* _Exercise aim_
Would you repeat every entry below word for word but drop the images?

* _Supplied material_
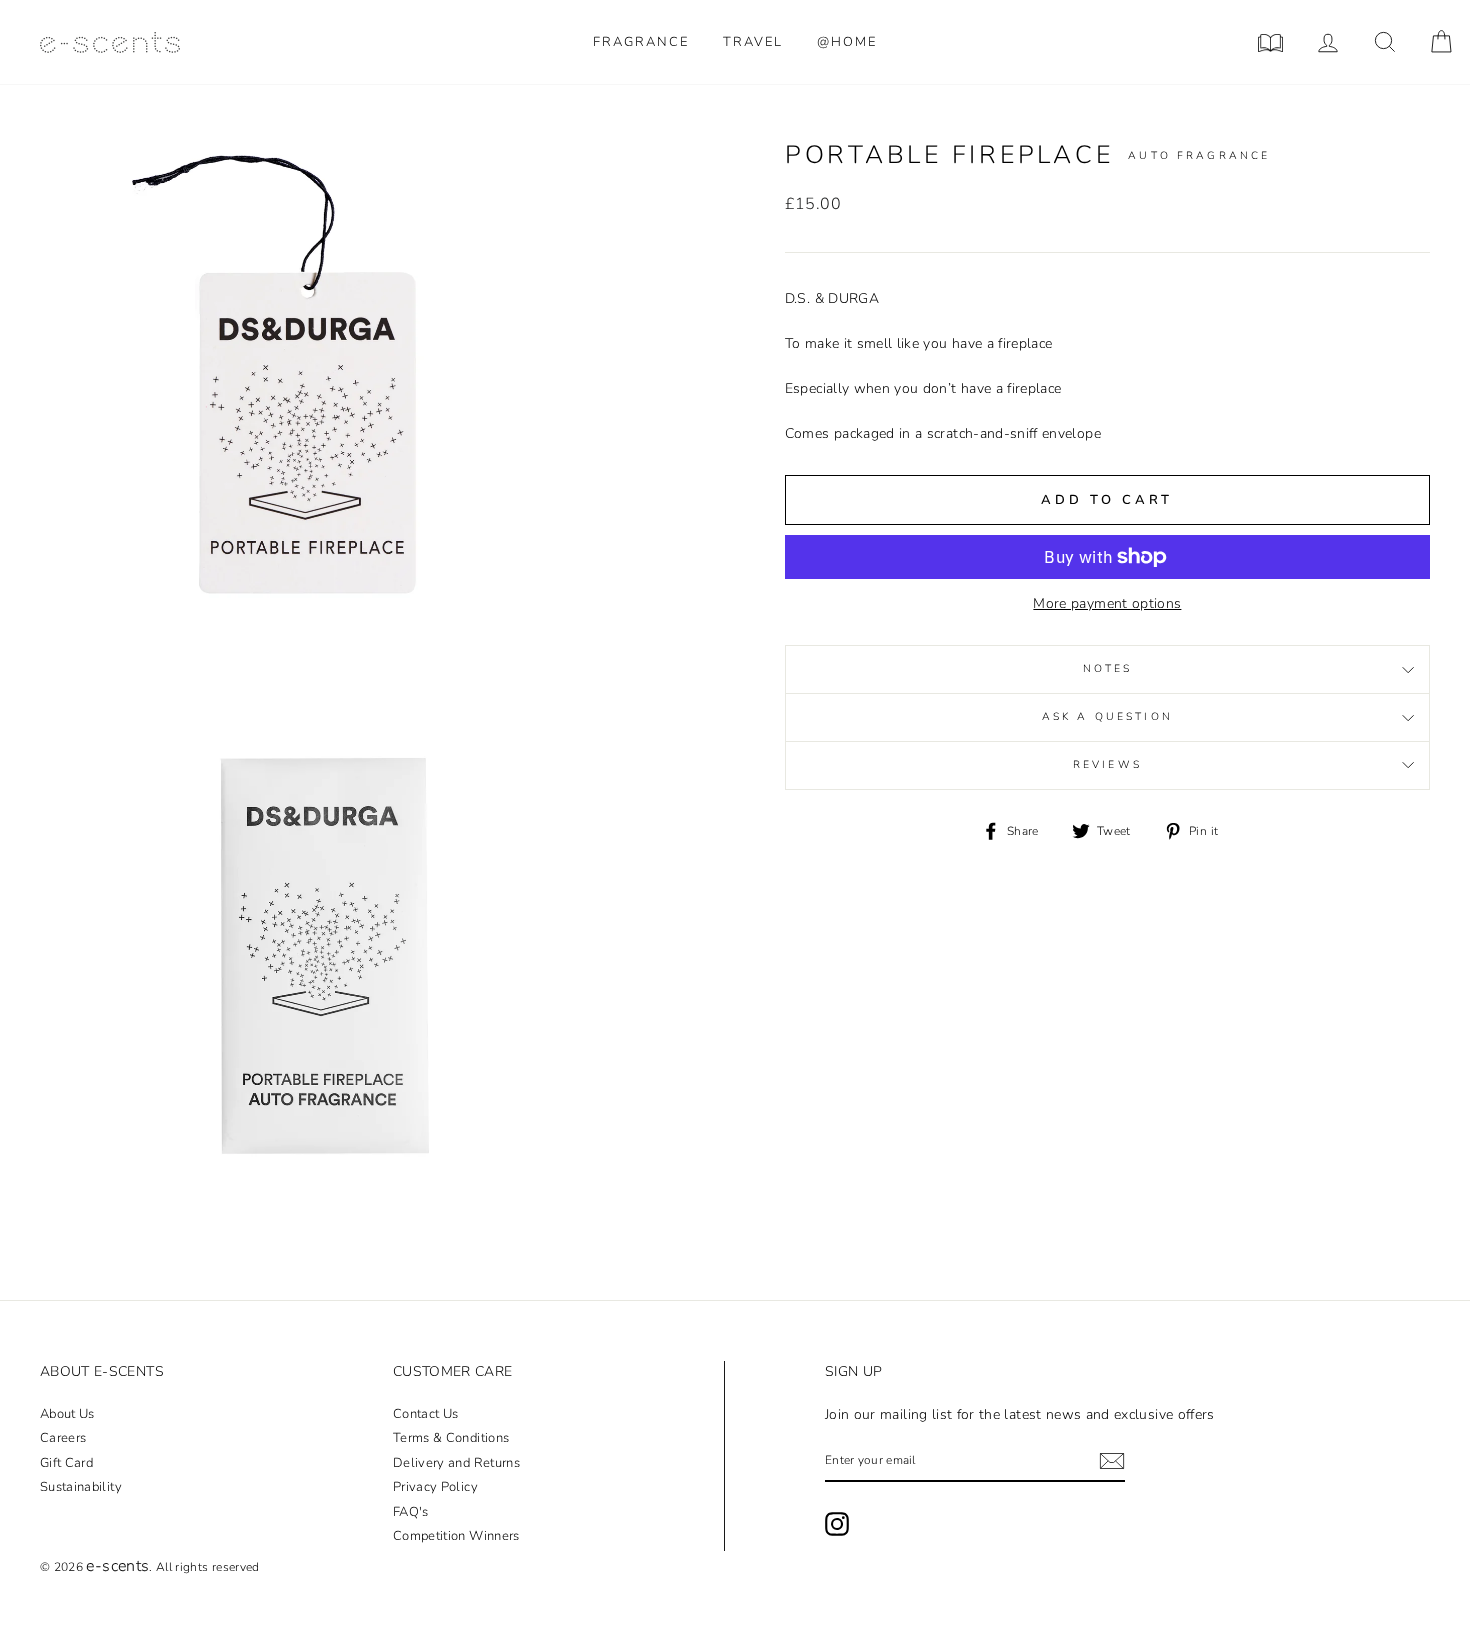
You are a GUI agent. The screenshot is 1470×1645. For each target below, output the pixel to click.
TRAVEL (753, 42)
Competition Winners (456, 1536)
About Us (67, 1414)
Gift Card (66, 1463)
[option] (311, 410)
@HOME (847, 42)
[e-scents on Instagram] (837, 1524)
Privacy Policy (435, 1487)
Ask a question (1107, 716)
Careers (63, 1438)
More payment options (1107, 603)
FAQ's (411, 1512)
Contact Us (426, 1414)
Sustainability (81, 1487)
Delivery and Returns (456, 1463)
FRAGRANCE (641, 42)
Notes (1108, 668)
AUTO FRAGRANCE (1199, 155)
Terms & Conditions (451, 1438)
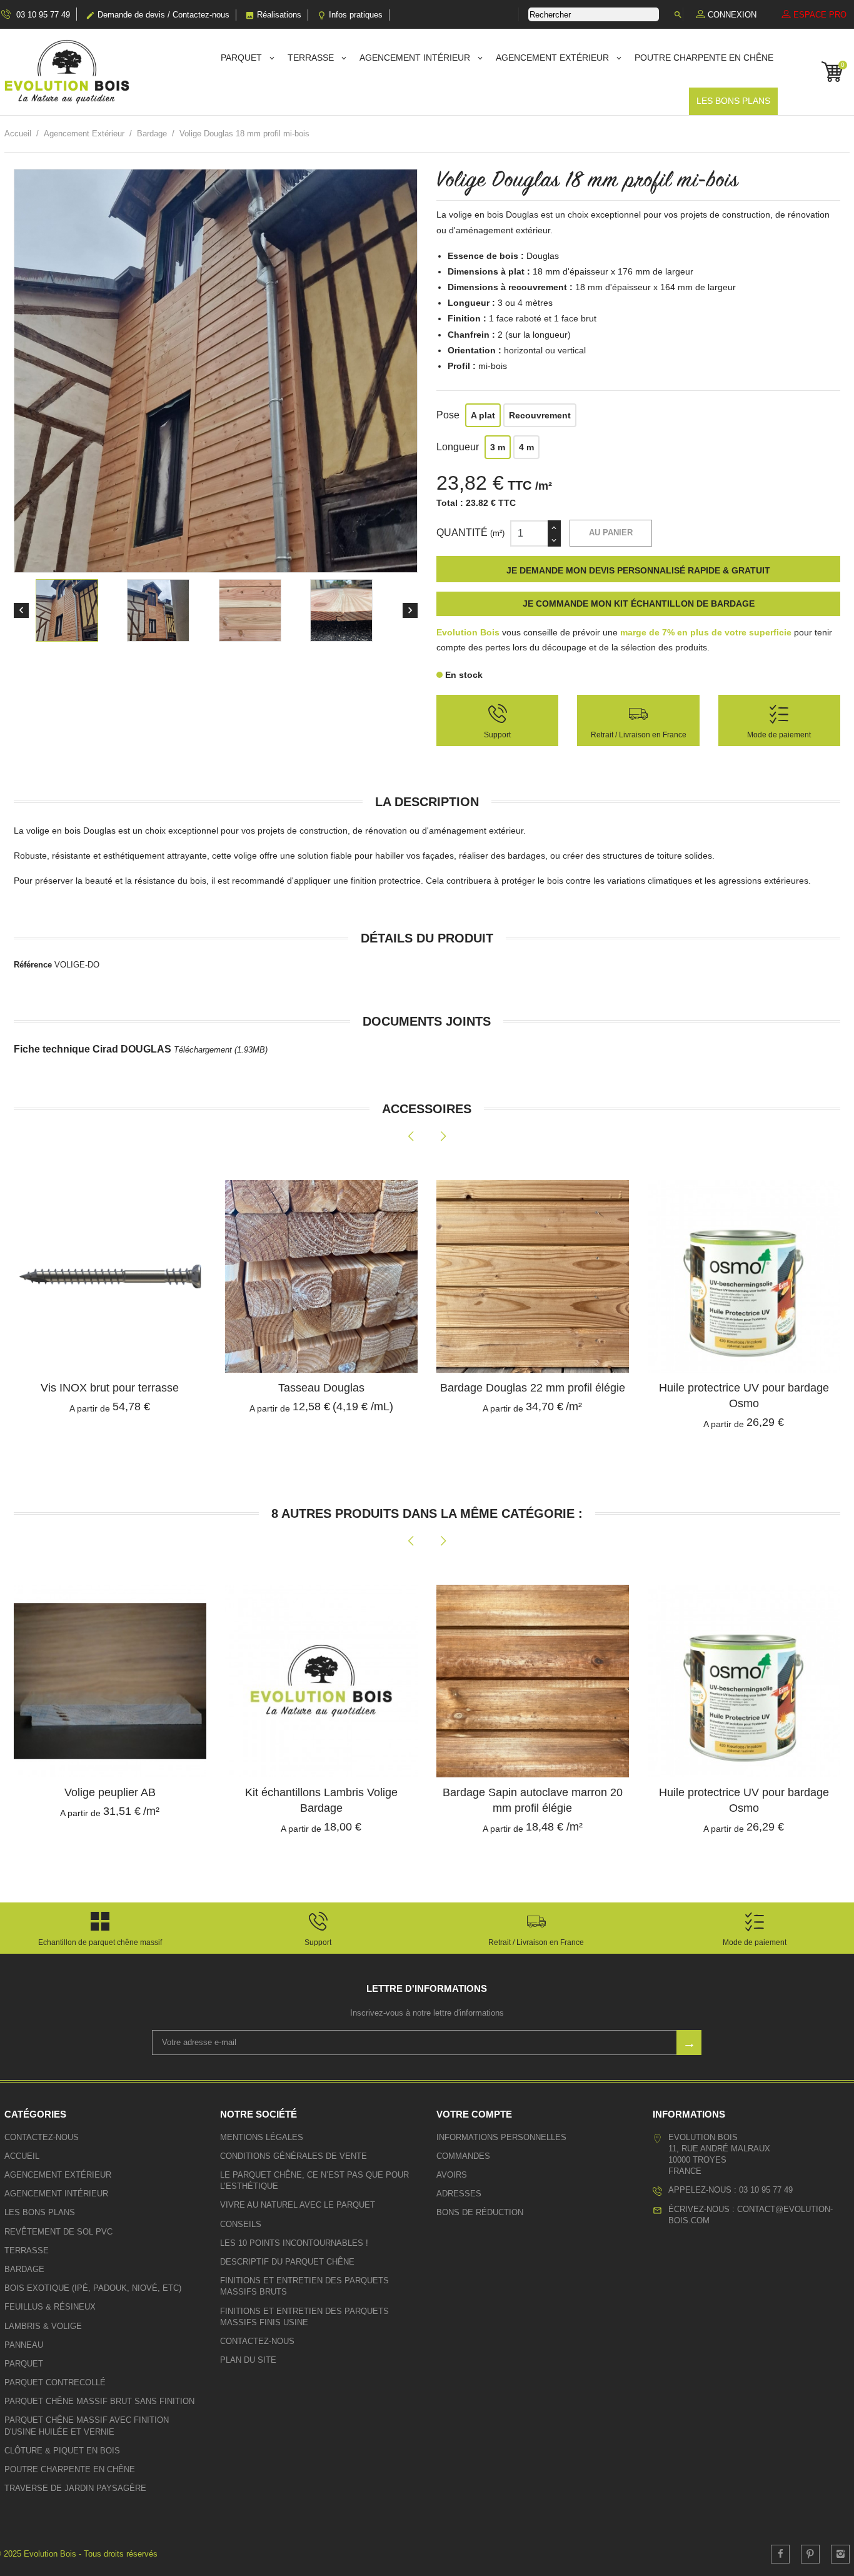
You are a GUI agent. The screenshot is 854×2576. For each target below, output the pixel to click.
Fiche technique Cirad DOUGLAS (141, 1049)
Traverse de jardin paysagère (75, 2488)
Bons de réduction (479, 2212)
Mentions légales (261, 2137)
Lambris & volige (43, 2326)
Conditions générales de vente (293, 2156)
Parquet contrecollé (55, 2382)
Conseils (240, 2224)
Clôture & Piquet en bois (62, 2450)
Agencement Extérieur (553, 58)
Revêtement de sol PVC (58, 2231)
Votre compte (474, 2114)
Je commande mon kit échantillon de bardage (639, 604)
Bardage (24, 2269)
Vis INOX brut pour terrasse (744, 1387)
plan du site (248, 2360)
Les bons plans (733, 101)
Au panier (611, 532)
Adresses (458, 2193)
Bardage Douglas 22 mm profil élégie (321, 1387)
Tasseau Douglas (110, 1387)
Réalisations (273, 15)
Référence (33, 964)
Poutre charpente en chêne (704, 58)
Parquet (242, 58)
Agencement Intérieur (416, 58)
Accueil (21, 2156)
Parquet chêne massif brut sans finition (99, 2401)
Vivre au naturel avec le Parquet (297, 2205)
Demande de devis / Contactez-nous (157, 15)
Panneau (23, 2345)
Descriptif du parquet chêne (287, 2261)
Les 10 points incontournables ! (294, 2243)
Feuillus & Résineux (50, 2306)
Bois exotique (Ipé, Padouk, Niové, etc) (92, 2288)
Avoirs (451, 2174)
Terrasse (312, 58)
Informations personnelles (501, 2137)
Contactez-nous (41, 2137)
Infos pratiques (350, 15)
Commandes (463, 2156)
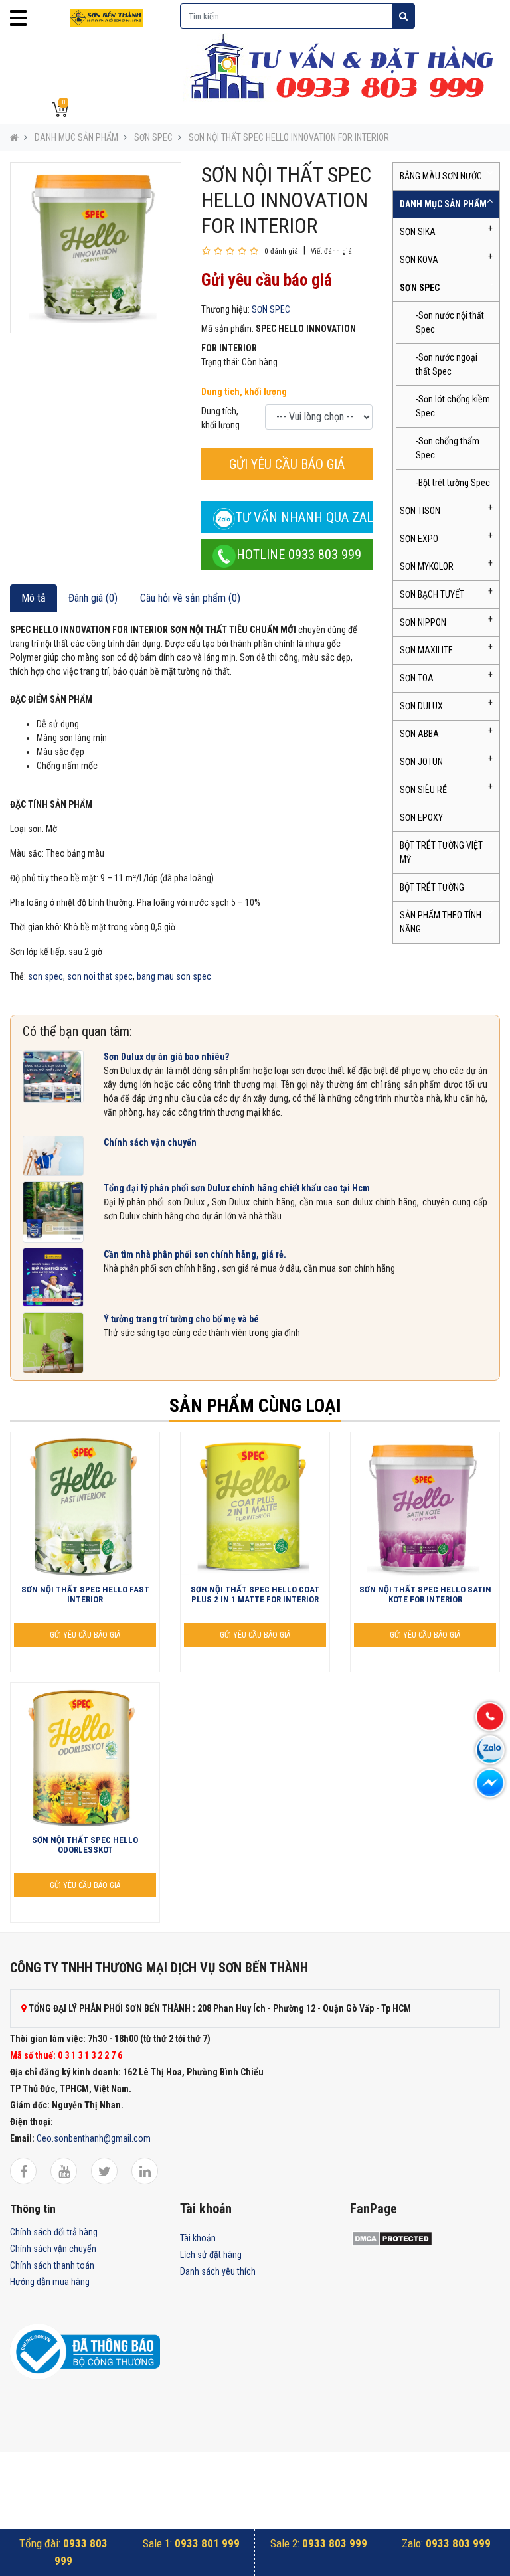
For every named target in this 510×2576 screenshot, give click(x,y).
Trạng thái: (220, 362)
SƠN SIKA (418, 231)
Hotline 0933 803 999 (298, 554)
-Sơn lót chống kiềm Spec (453, 406)
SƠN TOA (417, 678)
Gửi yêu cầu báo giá (287, 464)
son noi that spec (100, 976)
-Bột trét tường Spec (453, 482)
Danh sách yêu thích (218, 2271)
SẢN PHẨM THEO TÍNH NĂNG (440, 922)
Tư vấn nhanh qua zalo (304, 517)
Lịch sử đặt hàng (211, 2254)
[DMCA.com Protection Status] (392, 2238)
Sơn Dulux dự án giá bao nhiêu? (166, 1056)
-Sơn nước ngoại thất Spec (446, 364)
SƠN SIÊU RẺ (423, 789)
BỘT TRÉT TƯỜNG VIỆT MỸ (441, 852)
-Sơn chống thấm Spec (447, 448)
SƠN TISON (420, 510)
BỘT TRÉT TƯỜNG (432, 887)
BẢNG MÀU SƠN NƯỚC (441, 176)
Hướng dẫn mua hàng (50, 2281)
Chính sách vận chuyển (150, 1142)
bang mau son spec (174, 976)
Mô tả (33, 598)
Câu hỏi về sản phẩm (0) (190, 598)
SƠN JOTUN (421, 761)
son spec (45, 976)
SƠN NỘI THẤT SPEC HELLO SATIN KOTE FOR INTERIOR (425, 1595)
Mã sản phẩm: (227, 328)
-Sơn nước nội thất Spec (450, 322)
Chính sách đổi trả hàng (54, 2232)
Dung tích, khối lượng (244, 391)
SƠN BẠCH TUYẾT (432, 594)
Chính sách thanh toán (52, 2265)
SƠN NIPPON (423, 622)
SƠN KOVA (419, 259)
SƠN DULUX (421, 706)
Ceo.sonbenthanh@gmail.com (94, 2138)
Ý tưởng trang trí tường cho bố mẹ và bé (181, 1319)
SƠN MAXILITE (426, 650)
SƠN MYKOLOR (427, 566)
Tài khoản (198, 2238)
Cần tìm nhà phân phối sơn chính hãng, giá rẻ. (195, 1254)
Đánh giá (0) (93, 598)
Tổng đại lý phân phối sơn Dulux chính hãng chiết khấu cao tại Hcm (237, 1188)
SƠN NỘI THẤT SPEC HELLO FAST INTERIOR (85, 1595)
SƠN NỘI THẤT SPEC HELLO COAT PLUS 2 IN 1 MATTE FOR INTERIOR (255, 1595)
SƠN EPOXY (421, 817)
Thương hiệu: (225, 309)
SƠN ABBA (419, 734)
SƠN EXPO (419, 538)
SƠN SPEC (153, 137)
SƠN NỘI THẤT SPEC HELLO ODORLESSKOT (85, 1845)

* _Result for this task_
You are a GUI agent. The screenshot is 1470×1645. For each target below, output the pixel to click.
TRAVEL (753, 42)
Competition Winners (456, 1536)
About Us (67, 1414)
Gift Card (66, 1463)
[option] (311, 410)
@HOME (847, 42)
[e-scents on Instagram] (837, 1524)
Privacy Policy (435, 1487)
Ask a question (1107, 716)
Careers (63, 1438)
More payment options (1107, 603)
FAQ's (411, 1512)
Contact Us (426, 1414)
Sustainability (81, 1487)
Delivery and Returns (456, 1463)
FRAGRANCE (641, 42)
Notes (1108, 668)
AUTO FRAGRANCE (1199, 155)
Terms & Conditions (451, 1438)
You are a GUI agent. The screenshot is 854×2576. For each target below, output the pixel to click.
Fiche technique Cirad DOUGLAS (141, 1049)
Traverse de jardin paysagère (75, 2488)
Bons de réduction (479, 2212)
Mentions légales (261, 2137)
Lambris & volige (43, 2326)
Conditions générales de vente (293, 2156)
Parquet contrecollé (55, 2382)
Conseils (240, 2224)
Clôture & Piquet en bois (62, 2450)
Agencement Extérieur (553, 58)
Revêtement de sol PVC (58, 2231)
Votre compte (474, 2114)
Je commande mon kit échantillon de bardage (639, 604)
Bardage (24, 2269)
Vis INOX brut pour terrasse (744, 1387)
plan du site (248, 2360)
Les bons plans (733, 101)
Au panier (611, 532)
Adresses (458, 2193)
Bardage Douglas 22 mm profil élégie (321, 1387)
Tasseau Douglas (110, 1387)
Réalisations (273, 15)
Référence (33, 964)
Poutre charpente en chêne (704, 58)
Parquet (242, 58)
Agencement Intérieur (416, 58)
Accueil (21, 2156)
Parquet chêne massif brut sans finition (99, 2401)
Vivre au naturel avec le Parquet (297, 2205)
Demande de devis / Contactez-nous (157, 15)
Panneau (23, 2345)
Descriptif du parquet chêne (287, 2261)
Les 10 points incontournables ! (294, 2243)
Feuillus & Résineux (50, 2306)
Bois exotique (Ipé, Padouk, Niové, etc) (92, 2288)
Avoirs (451, 2174)
Terrasse (312, 58)
Informations personnelles (501, 2137)
Contactez-nous (41, 2137)
Infos pratiques (350, 15)
Commandes (463, 2156)
For every named target in this 510×2576 screenshot, give click(x,y).
Trạng thái: (220, 362)
SƠN SIKA (418, 231)
Hotline 0933 803 999 (298, 554)
-Sơn lót chống kiềm Spec (453, 406)
SƠN TOA (417, 678)
Gửi yêu cầu báo giá (287, 464)
son noi that spec (100, 976)
-Bột trét tường Spec (453, 482)
Danh sách yêu thích (218, 2271)
SẢN PHẨM THEO TÍNH NĂNG (440, 922)
Tư vấn nhanh qua zalo (304, 517)
Lịch sử đặt hàng (211, 2254)
[DMCA.com Protection Status] (392, 2238)
Sơn Dulux dự án giá bao nhiêu? (166, 1056)
-Sơn nước ngoại thất Spec (446, 364)
SƠN SIÊU RẺ (423, 789)
BỘT TRÉT TƯỜNG VIỆT MỸ (441, 852)
-Sơn chống thấm Spec (447, 448)
SƠN TISON (420, 510)
BỘT TRÉT TƯỜNG (432, 887)
BẢNG MÀU SƠN NƯỚC (441, 176)
Hướng dẫn mua hàng (50, 2281)
Chính sách vận chuyển (150, 1142)
bang mau son spec (174, 976)
Mô tả (33, 598)
Câu hỏi về sản phẩm (0) (190, 598)
SƠN JOTUN (421, 761)
son spec (45, 976)
SƠN NỘI THẤT SPEC HELLO SATIN KOTE FOR INTERIOR (425, 1595)
Mã sản phẩm: (227, 328)
-Sơn nước nội thất Spec (450, 322)
Chính sách đổi trả hàng (54, 2232)
Dung tích, khối lượng (244, 391)
SƠN BẠCH TUYẾT (432, 594)
Chính sách thanh toán (52, 2265)
SƠN NIPPON (423, 622)
SƠN KOVA (419, 259)
SƠN DULUX (421, 706)
Ceo.sonbenthanh@gmail.com (94, 2138)
Ý tưởng trang trí tường cho bố mẹ và bé (181, 1319)
SƠN MAXILITE (426, 650)
SƠN MYKOLOR (427, 566)
Tài khoản (198, 2238)
Cần tìm nhà phân phối sơn chính hãng, giá rẻ. (195, 1254)
Đánh giá (0) (93, 598)
Tổng đại lý phân phối sơn Dulux chính hãng chiết khấu cao tại Hcm (237, 1188)
SƠN NỘI THẤT SPEC HELLO FAST INTERIOR (85, 1595)
SƠN NỘI THẤT SPEC HELLO COAT PLUS 2 IN 1 MATTE FOR INTERIOR (255, 1595)
SƠN EPOXY (421, 817)
Thương hiệu: (225, 309)
SƠN ABBA (419, 734)
SƠN EXPO (419, 538)
SƠN SPEC (153, 137)
SƠN NỘI THẤT SPEC HELLO ODORLESSKOT (85, 1845)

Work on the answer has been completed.